In Depth: The Horological Evolution of Jacob & Co.

The rise of "Jacob the Watchmaker."

Since “Jacob and Jeweller” made its first foray into fine watchmaking two decades ago, Jacob & Co. has positioned itself as a master of maximalism in all its forms, both bejewelled and technical, with some of the brands’s most audacious creations free of gem-setting entirely.

The story of Jacob & Co.’s rise as an independent watchmaker features a celebrated cast of constructors. While other brands focused on vertical integration, Jacob & Co. opted to become a patron of promising complication specialists and independent watchmakers, funding their visions while challenging them with its own.

Now, 20 years on, Jacob & Co. has evolved into a major player in the ultra-high end watchmaking segment, and is one of the fastest growing brands in an otherwise downbeat market; according to the brand, its 2025 watch sales were close to CHF300 million at retail.

The brand’s obvious success is due to both its astute commercial instincts, founder Jacob Arabo’s inimitable personality, and also its ability to bring technically demanding movements to market and iterate on them with remarkable regularity.

The gongs of a minute repeating Astronomia, one of the line’s many flankers.

Few brands have managed to build credibility in both jewellry and watchmaking simultaneously. On the occasion of the brand’s 40th anniversary, it’s worth looking at how Jacob & Co. has succeeded where others have failed.

Chapter 1: The Quenttin

Jacob & Co.’s first 20 years were somewhat quiet on the watchmaking front. Of course, the brand had a few breakthroughs, notably the quartz-powered Five Time Zone that became an icon in the early 2000s. But the brand took a hard turn toward haute horlogerie in 2006 when it introduced the Quenttin.

The Quenttin was born from the power reserve wars of the 1990s and 2000s, arguably ignited by Frédéric Piguet’s eight-day tourbillon calibre developed for Blancpain. Brands of all stripes joined the fray, from Eberhard & Co. to a nascent F.P. Journe, to Genevois watchmaker Patek Philippe, which held the crown for a time with its rectangular 10-day movements — impressive autonomy, with or without tourbillon.

Image – Phillips

But these five, eight, and 10-day movements would ultimately be knocked down a few pegs by the first wristwatch with a 31-day power reserve. The watch in question would come from an unexpected marquee — the New York-based jeweller that launched the Quenttin in 2006.

At the time, Jacob & Co. was a fresh face in fine watchmaking, without the expertise to challenge legacy watchmakers on their home field. So the brand turned to the leading bespoke movement house of the time, BNB Concept. The company was named for its founders, Mathias Buttet, Michael Navas, and Enrico Barbasini.

RECORDS SUPPLIED:
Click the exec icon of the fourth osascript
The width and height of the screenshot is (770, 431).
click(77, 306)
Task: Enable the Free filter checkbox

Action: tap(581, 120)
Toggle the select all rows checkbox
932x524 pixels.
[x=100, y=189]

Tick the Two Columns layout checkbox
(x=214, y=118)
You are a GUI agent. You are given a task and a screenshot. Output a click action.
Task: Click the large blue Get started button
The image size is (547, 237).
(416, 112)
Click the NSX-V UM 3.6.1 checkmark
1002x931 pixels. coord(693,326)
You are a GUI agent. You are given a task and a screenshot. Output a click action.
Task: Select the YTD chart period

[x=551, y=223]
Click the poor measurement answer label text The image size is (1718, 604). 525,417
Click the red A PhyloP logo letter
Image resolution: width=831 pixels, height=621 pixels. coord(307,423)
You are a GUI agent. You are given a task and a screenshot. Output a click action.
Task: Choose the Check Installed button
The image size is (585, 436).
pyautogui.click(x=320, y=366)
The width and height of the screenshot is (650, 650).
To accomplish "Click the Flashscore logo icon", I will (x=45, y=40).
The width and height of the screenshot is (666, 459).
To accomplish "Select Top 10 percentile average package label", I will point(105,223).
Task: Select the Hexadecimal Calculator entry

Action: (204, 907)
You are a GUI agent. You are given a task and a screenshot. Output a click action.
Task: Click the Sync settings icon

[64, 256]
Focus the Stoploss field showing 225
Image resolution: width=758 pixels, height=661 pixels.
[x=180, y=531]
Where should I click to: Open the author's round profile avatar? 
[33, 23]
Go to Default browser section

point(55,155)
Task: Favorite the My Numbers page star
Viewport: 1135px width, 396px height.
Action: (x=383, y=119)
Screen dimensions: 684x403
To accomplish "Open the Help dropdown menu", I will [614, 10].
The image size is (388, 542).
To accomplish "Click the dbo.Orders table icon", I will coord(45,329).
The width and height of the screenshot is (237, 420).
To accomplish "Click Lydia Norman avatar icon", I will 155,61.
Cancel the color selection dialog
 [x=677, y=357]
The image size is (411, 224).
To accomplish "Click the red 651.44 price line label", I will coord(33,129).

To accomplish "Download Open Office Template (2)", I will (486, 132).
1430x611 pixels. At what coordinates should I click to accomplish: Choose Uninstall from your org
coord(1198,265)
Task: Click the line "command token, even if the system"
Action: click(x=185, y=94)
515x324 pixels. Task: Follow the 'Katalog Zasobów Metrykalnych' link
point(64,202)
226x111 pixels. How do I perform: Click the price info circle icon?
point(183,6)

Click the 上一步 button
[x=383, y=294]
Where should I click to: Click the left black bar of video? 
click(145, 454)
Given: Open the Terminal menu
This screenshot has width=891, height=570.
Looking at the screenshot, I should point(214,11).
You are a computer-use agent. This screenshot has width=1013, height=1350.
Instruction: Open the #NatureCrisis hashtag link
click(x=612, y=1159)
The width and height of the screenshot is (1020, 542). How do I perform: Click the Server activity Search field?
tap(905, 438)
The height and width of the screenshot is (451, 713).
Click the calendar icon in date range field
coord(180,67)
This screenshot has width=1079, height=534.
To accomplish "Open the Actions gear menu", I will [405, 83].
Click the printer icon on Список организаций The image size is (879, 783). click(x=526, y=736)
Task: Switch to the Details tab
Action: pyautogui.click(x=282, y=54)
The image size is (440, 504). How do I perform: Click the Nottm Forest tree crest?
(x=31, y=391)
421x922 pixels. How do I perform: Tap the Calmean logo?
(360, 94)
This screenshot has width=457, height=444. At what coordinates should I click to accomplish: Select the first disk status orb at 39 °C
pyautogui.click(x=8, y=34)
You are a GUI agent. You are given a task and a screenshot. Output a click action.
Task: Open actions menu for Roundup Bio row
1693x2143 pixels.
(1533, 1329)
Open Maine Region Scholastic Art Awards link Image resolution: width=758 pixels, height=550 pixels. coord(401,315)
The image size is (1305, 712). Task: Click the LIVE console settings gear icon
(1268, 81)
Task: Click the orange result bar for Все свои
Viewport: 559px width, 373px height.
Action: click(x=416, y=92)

EXERCISE INSTRUCTIONS:
1) List the three founders of BNB Concept named in the article on Jacob & Co.'s horological evolution.
2) Return, word for word, the lines of the entries beginning at the line that has "Click the 上一步 button" and stopping after the line that has "Open Maine Region".

OUTPUTS BY TASK:
1) Mathias Buttet, Michael Navas, Enrico Barbasini

2)
Click the 上一步 button
[x=383, y=294]
Where should I click to: Click the left black bar of video? 
click(145, 454)
Given: Open the Terminal menu
This screenshot has width=891, height=570.
Looking at the screenshot, I should point(214,11).
You are a computer-use agent. This screenshot has width=1013, height=1350.
Instruction: Open the #NatureCrisis hashtag link
click(x=612, y=1159)
The width and height of the screenshot is (1020, 542). How do I perform: Click the Server activity Search field?
tap(905, 438)
The height and width of the screenshot is (451, 713).
Click the calendar icon in date range field
coord(180,67)
This screenshot has width=1079, height=534.
To accomplish "Open the Actions gear menu", I will [405, 83].
Click the printer icon on Список организаций The image size is (879, 783). click(x=526, y=736)
Task: Switch to the Details tab
Action: pyautogui.click(x=282, y=54)
The image size is (440, 504). How do I perform: Click the Nottm Forest tree crest?
(x=31, y=391)
421x922 pixels. How do I perform: Tap the Calmean logo?
(360, 94)
This screenshot has width=457, height=444. At what coordinates should I click to accomplish: Select the first disk status orb at 39 °C
pyautogui.click(x=8, y=34)
You are a GUI agent. You are given a task and a screenshot. Output a click action.
Task: Open actions menu for Roundup Bio row
1693x2143 pixels.
(1533, 1329)
Open Maine Region Scholastic Art Awards link Image resolution: width=758 pixels, height=550 pixels. coord(401,315)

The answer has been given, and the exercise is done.